>> START Stored rows

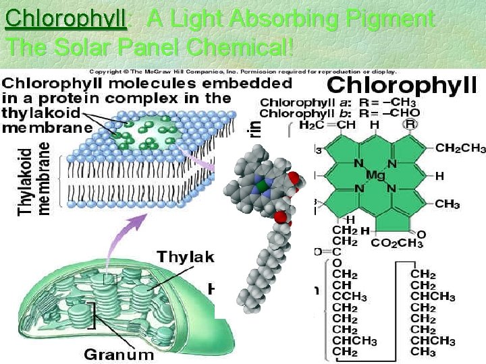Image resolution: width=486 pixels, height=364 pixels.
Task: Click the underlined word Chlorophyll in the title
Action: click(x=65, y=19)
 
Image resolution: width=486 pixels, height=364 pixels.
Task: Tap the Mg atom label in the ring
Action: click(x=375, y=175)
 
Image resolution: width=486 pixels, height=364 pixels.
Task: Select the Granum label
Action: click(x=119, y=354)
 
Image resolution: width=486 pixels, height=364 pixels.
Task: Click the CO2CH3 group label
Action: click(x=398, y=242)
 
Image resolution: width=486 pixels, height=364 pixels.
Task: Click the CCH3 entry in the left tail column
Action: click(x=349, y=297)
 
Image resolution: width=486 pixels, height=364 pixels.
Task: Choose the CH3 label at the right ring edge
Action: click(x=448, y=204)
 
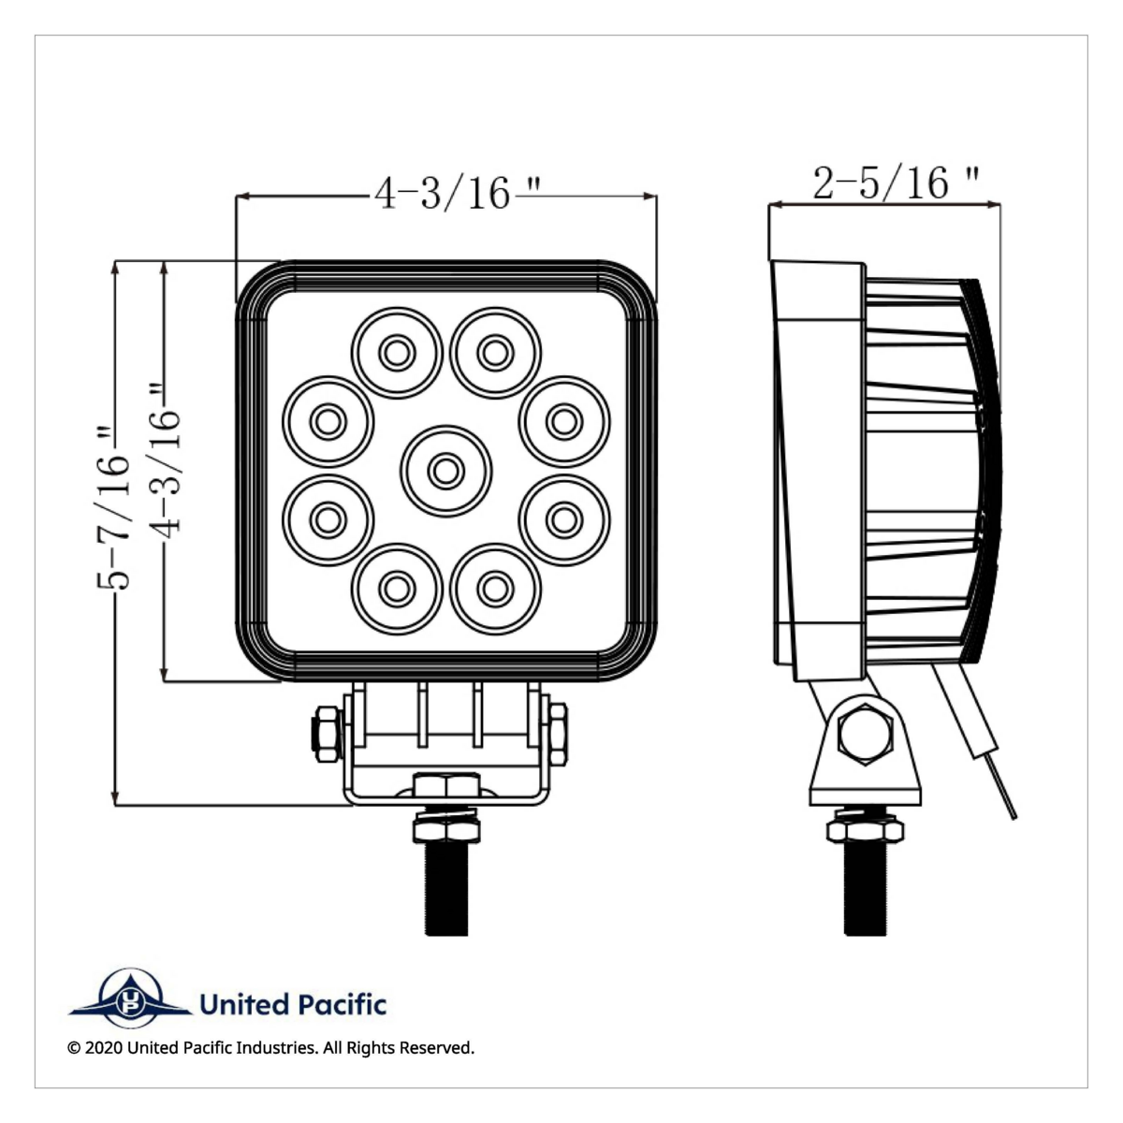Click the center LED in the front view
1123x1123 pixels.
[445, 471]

>> END Stored rows

Required task — Render the lines above as a Markdown table with two columns, Row and Line, numbering the rows and skipping blank lines. Leave the pictures out of the answer.

Response —
| Row | Line |
|---|---|
| 1 | Image resolution: width=486 pixels, height=364 pixels. |
| 2 | Task: Click the underlined word Chlorophyll in the title |
| 3 | Action: click(x=65, y=19) |
| 4 | Image resolution: width=486 pixels, height=364 pixels. |
| 5 | Task: Tap the Mg atom label in the ring |
| 6 | Action: click(x=375, y=175) |
| 7 | Image resolution: width=486 pixels, height=364 pixels. |
| 8 | Task: Select the Granum label |
| 9 | Action: click(x=119, y=354) |
| 10 | Image resolution: width=486 pixels, height=364 pixels. |
| 11 | Task: Click the CO2CH3 group label |
| 12 | Action: click(x=398, y=242) |
| 13 | Image resolution: width=486 pixels, height=364 pixels. |
| 14 | Task: Click the CCH3 entry in the left tail column |
| 15 | Action: click(x=349, y=297) |
| 16 | Image resolution: width=486 pixels, height=364 pixels. |
| 17 | Task: Choose the CH3 label at the right ring edge |
| 18 | Action: click(x=448, y=204) |
| 19 | Click the center LED in the front view |
| 20 | 1123x1123 pixels. |
| 21 | [445, 471] |